## Extracted text

━━━━━━━━━━━━━━━━━━━━

Military News

Monday, June 29, 2015

Welcoming Major Robert "Bob" Olson home after 46 years

by Senior Airman Xavier Navarro
319th Air Base Wing Public Affairs


6/26/2015 - FORT SNELLING NATIONAL CEMETERY, Minn.. -- Maj. Robert "Bob" Olson, a native of St. Paul, Minn., perished along with nine other Airmen when his aircraft was shot down on Feb. 5, 1969, in the skies over Vietnam.

Forty-six years later, on June 22, 2015, his wife and their five children finally received closure, as DNA testing led to Olson's remains being identified and returned for burial.

On a cloudy Monday afternoon military personnel, friends and family gathered around a gazebo here as a hearse escorted the remains of Major Olson for one final salute.

Mary Kay Olson, widower, stated that their family has gone through all kinds of emotional struggles ever since her husband went missing in action. "We've gone through funerals, missing in action and honoring him every year through this point."

Sent to perform the funeral ceremony was a team of 18 Airmen from the 319th Air Base Wing Honor Guard at Grand Forks Air Force Base, N.D.

Staff Sgt. Alexandra Crawley, 319th Force Support Squadron base honor guard program manager, was the NCO-in-charge of the honor guard detail during the funeral and acknowledges the reason why their job is important.

"Words can't explain the pride and honor felt to be a part of the homecoming of Major Olson," said Crawley. "Forty six years later the Honor Guard team was able to be a part of history that deeply enriched who we are today as American Airmen and as a country. It was definitely a once in a lifetime opportunity."

Crawley expressed how her team's missions have impacted the deceased family member's lives.

"You could see the pride Major Olson's family felt. It was a privilege to be a part of it," said Crawley. "It was such an unforgettable moment being able to finally provide closure to the family and pay tribute to the ultimate sacrifice paid by Major Olson."

Olson was a graduate from West Point Military Academy in 1958 and served in the U.S. Air Force as a navigation instructor at the U.S. Air Force Academy.

In light of new technology unavailable in the past, a DNA testing was done for positive identification making it possible to finally bring Olson's remains back home.

Olson was deployed to the city of Pleiku in central Vietnam and for months, his children communicated with him through care packages, letters and audiotapes.

"Olson was a fantastic father and a great husband, I didn't have him long enough," said Mary Kay Olson.  "What we had of him was wonderful and fabulous memory."

After the ceremony Mary Kay Olson thanked everyone who came to the funeral, she spoke about offering her time as a social worker where she assisted others who loved ones were missing or killed in action.

"My job as a widow is to make sure his memory is honored and so therefor that's what I try to do," said Olson. "I work with 100 survivors in Albuquerque, New Mexico, and try to keep them with their benefits and what they need, that's how I pay back."

━━━━━━━━━━━━━━━━━━━━

## Activities
a – Return the part of the Major Olson article from "In light of" down to "remains back home.", unchanged.
b – Rewrite the paragraph in the Major Olson article that begins "Olson was deployed to the city of Pleiku" in fewer words, keeping its main facts.
The material is not needed.

━━━━━━━━━━━━━━━━━━━━

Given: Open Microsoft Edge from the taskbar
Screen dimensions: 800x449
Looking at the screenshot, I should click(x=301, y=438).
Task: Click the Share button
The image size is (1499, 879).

━━━━━━━━━━━━━━━━━━━━

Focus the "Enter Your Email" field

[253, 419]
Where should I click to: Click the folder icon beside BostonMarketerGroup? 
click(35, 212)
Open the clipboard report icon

━━━━━━━━━━━━━━━━━━━━

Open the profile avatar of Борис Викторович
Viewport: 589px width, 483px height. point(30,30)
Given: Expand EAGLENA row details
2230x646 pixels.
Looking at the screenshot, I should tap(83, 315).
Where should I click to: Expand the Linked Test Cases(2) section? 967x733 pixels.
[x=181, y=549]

━━━━━━━━━━━━━━━━━━━━

## Task-by-task solutions
a –
In light of new technology unavailable in the past, a DNA testing was done for positive identification making it possible to finally bring Olson's remains back home.

b – Olson was deployed to Pleiku in central Vietnam. For months, his children kept in touch with him through care packages, letters and audiotapes.